- _CHALLENGE_: Reproduce the following lines word for word.

- _RECORDS SHOWN_:
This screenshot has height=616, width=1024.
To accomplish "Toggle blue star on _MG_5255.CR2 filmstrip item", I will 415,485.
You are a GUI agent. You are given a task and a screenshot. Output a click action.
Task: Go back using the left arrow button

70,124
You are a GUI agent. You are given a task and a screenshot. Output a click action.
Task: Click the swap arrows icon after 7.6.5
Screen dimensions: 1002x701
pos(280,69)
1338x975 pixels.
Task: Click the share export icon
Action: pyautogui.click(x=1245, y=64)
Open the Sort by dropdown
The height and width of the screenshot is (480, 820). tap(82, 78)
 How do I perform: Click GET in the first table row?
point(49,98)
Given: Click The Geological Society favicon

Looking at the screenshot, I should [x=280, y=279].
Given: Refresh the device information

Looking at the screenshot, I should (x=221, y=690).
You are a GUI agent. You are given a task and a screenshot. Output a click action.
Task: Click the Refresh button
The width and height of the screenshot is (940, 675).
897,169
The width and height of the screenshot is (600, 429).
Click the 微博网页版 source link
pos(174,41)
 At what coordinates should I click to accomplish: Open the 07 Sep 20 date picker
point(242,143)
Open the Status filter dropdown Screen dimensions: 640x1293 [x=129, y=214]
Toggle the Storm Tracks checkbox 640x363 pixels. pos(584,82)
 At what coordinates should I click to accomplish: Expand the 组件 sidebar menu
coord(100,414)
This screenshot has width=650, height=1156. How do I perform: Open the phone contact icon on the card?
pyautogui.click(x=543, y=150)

- _SOLUTION FOR THIS EXERCISE_:
This screenshot has height=616, width=1024.
To accomplish "Toggle blue star on _MG_5255.CR2 filmstrip item", I will 415,485.
You are a GUI agent. You are given a task and a screenshot. Output a click action.
Task: Go back using the left arrow button

70,124
You are a GUI agent. You are given a task and a screenshot. Output a click action.
Task: Click the swap arrows icon after 7.6.5
Screen dimensions: 1002x701
pos(280,69)
1338x975 pixels.
Task: Click the share export icon
Action: pyautogui.click(x=1245, y=64)
Open the Sort by dropdown
The height and width of the screenshot is (480, 820). tap(82, 78)
 How do I perform: Click GET in the first table row?
point(49,98)
Given: Click The Geological Society favicon

Looking at the screenshot, I should [x=280, y=279].
Given: Refresh the device information

Looking at the screenshot, I should (x=221, y=690).
You are a GUI agent. You are given a task and a screenshot. Output a click action.
Task: Click the Refresh button
The width and height of the screenshot is (940, 675).
897,169
The width and height of the screenshot is (600, 429).
Click the 微博网页版 source link
pos(174,41)
 At what coordinates should I click to accomplish: Open the 07 Sep 20 date picker
point(242,143)
Open the Status filter dropdown Screen dimensions: 640x1293 [x=129, y=214]
Toggle the Storm Tracks checkbox 640x363 pixels. pos(584,82)
 At what coordinates should I click to accomplish: Expand the 组件 sidebar menu
coord(100,414)
This screenshot has width=650, height=1156. How do I perform: Open the phone contact icon on the card?
pyautogui.click(x=543, y=150)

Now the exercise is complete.